Extraribosomal function of metallopanstimulin‐1: reducing paxillin in head and neck squamous cell carcinoma and inhibiting tumor growth

Abstract

Metallopanstimulin-1 (MPS-1) is a multifunctional ribosomal protein RPS27 that contains a zinc finger domain of the C(4) type. MPS-1 has been found to be increased in the sera of a number of different cancers, including head and neck squamous cell carcinoma (HNSCC). However, little is known about the effect of a high-level MPS-1 in regulating cancer cell behavior. In this study, we overexpressed MPS-1 protein in the HNSCC cell line UMSCC-1. We found MPS-1 distributes not only in the cytosol, but also in the nuclei.
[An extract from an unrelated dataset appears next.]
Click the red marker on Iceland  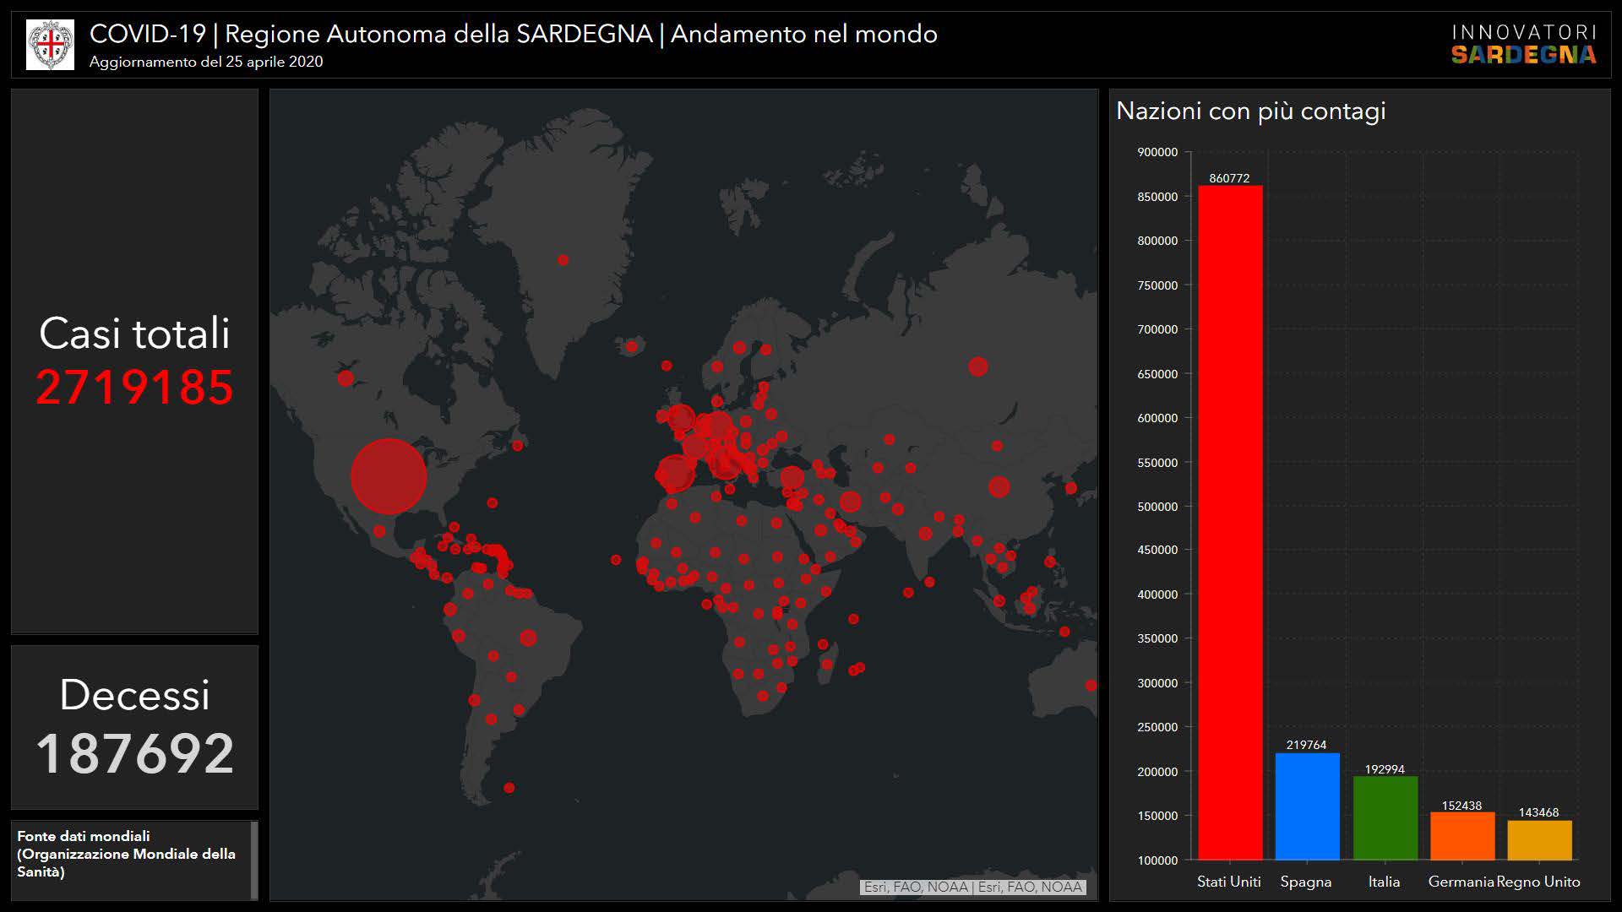pyautogui.click(x=631, y=346)
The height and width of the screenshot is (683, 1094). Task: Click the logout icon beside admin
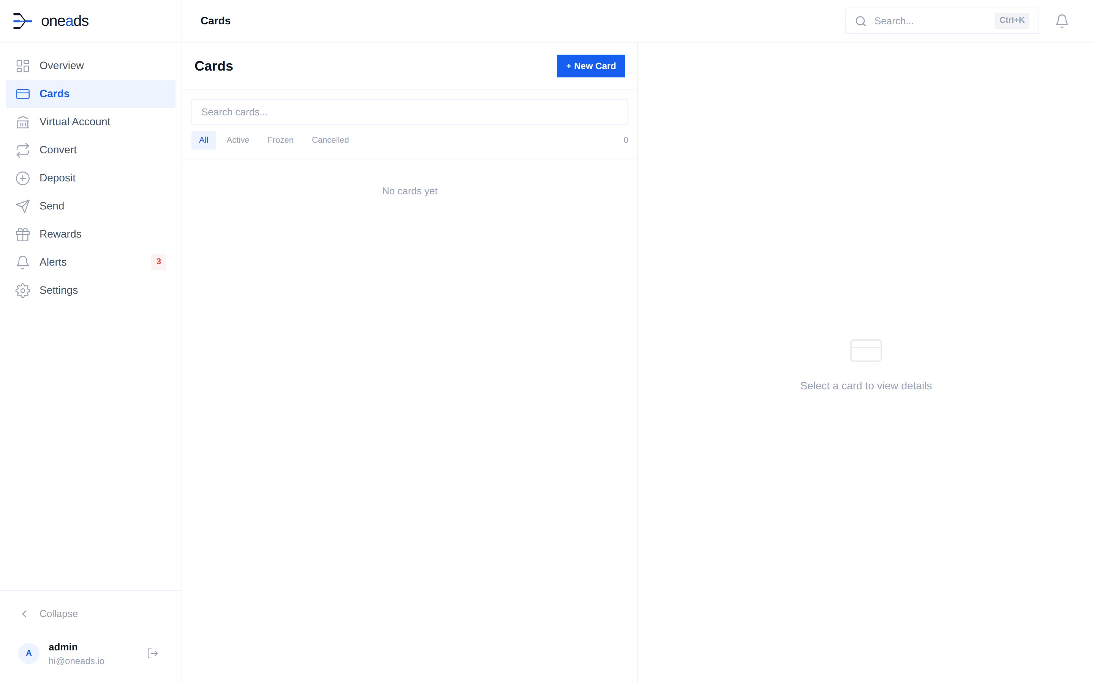coord(152,653)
In addition, MPS-1 is secreted into the culture medium. In vitro and in vivo experiments show that growth of UMSCC-1 cells transfected with MPS-1 is dramatically inhibited. Moreover, we also found that with overexpressing MPS-1, UMSCC-1 cells were arrested on G0/G1 phase, cell proliferation rate was reduced, and tumor angiogenesis was impaired. Further gene array analysis, immunohistochemistry staining and Western blotting reveal that MPS-1 reduces paxillin mRNA and protein levels in UMSCC-1 cells both in vitro and in vivo. Together, these data indicate that when MPS-1 is overexpressed, it has an extraribosomal function as a strong inhibitor of HNSCC tumor cell growth, which may be exerted by reduced paxillin gene expression.